No reader will easily forget Applebaum’s vivid accounts of the horrible human suffering of the Gulag: the hunger and frostbite, the lonely, disregarded deaths, the sadism and exploitation, the mothers snatched on the street without so much as a final goodbye to their families, the orphaned children dying of cold and starvation and neglect, the fear and mistrust felt between those who were randomly spared and those who were almost as randomly seized.

But Applebaum is ultimately interested less in the Gulag’s horror than its creators’ motives. We today may look back on the camp era and see only waste: Stalin’s “preposterous public-works projects,” as Remnick calls them. But that’s not how it seemed to many at the time. At the time, many Westerners paid tribute to the Soviet Union’s achievements–its mighty dams and railways, its cities in the Arctic circle and vast farms of irrigated grain. Even anti-Communists like Richard Crossman, editor of The God That Failed, paid tribute to the “terrifying efficiency” of the Soviet economy: Liberated from petty concerns like profit and loss and cost-accounting, the Soviets could do things that no capitalist society would ever dare attempt. Andrei Amalrik, in his Notes of a Revolutionary, recalls Canadian prime minister Pierre Trudeau’s visit to the Siberian city of Norilsk. Trudeau lamented that Canada had never succeeded in building so large a city so far north–unaware, or unconcerned, that Norilsk had been built by prisoners.

Any decent person can recognize the inhumanity and cruelty of the Gulag (though as a matter of record, a remarkable number of people who considered themselves decent managed to avoid recognizing it when it counted). But what Applebaum emphasizes, as nobody before her has done, is the Gulag’s sheer stupid pointlessness.

Who would set prisoners to work digging an unnecessary canal from the White Sea to the Baltic using only hand tools? How could anybody imagine that starving slaves could outproduce American factories? Were the Soviets crazy?

Applebaum does not answer this question directly–but she provides the evidence for the reader to find the answer for himself.

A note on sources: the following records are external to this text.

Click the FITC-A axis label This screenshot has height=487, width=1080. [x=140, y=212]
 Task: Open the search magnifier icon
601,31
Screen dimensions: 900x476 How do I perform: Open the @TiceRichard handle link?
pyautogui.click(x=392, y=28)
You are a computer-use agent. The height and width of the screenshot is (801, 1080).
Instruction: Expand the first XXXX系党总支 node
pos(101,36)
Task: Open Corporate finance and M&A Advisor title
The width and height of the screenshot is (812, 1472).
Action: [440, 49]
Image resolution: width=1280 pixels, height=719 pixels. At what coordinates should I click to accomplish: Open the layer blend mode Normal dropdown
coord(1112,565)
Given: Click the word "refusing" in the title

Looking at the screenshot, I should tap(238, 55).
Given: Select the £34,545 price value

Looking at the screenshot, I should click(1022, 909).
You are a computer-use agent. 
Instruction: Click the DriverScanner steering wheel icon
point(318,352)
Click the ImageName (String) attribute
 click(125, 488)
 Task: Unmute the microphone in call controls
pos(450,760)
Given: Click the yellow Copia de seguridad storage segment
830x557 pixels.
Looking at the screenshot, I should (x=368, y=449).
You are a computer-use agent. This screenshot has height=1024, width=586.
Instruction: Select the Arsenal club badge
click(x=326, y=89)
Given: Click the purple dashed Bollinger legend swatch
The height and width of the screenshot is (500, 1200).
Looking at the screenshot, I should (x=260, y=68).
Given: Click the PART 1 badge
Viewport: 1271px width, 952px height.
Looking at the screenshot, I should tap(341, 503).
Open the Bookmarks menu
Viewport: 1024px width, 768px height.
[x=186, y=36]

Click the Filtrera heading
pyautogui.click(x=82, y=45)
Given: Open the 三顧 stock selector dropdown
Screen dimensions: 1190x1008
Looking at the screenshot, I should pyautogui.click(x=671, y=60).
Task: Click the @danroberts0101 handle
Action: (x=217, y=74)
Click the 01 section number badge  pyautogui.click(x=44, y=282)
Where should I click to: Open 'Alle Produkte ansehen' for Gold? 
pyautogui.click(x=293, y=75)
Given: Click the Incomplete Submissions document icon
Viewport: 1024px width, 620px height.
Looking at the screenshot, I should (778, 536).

The Soviets were not crazy. They believed that society’s wealth consisted in something called the “surplus value” of the worker’s labor. In a capitalist society, the capitalist stole that surplus value. In the Communist fairyland of tomorrow, the worker would keep the surplus for his own benefit. In the meantime, Marxian theory suggested, the emerging socialist state could develop by appropriating for itself the surplus value that had previously enriched the capitalist. And if the worker could be forced to eat less, to live in a barracks instead of a house, to wear rags rather than clothes–why then the surplus would be even bigger, and the state would advance even faster, and the Communist fairyland would arrive even sooner.

It all made a terrible sense–that is, if you accepted the crackpot economics on which the plan rested. In other words, just as Solzhenitsyn traced the responsibility for the creation of the Gulag back from Stalin to Lenin, so Applebaum follows the path all the way back to Das Kapital. She shows us that the Gulag is not just an incident in the history of Russia. It is the culmination of the history of socialism.

This searing insight is naturally disturbing to those for whom socialism remains a sentimental attachment. For them, Applebaum’s great book will indeed be a disturbing experience–and you can see why The New Yorker might wish to protect them from it by allowing it no greater value than as a kind of reminder notice to read something else. “[I]f Applebaum’s Gulag leads more readers to Solzhenitsyn then her book will have served an important function.” True enough. But it’s also true that Solzhenitsyn should lead readers to Applebaum–a writer whose courage and originality live up to the standards set by the master himself.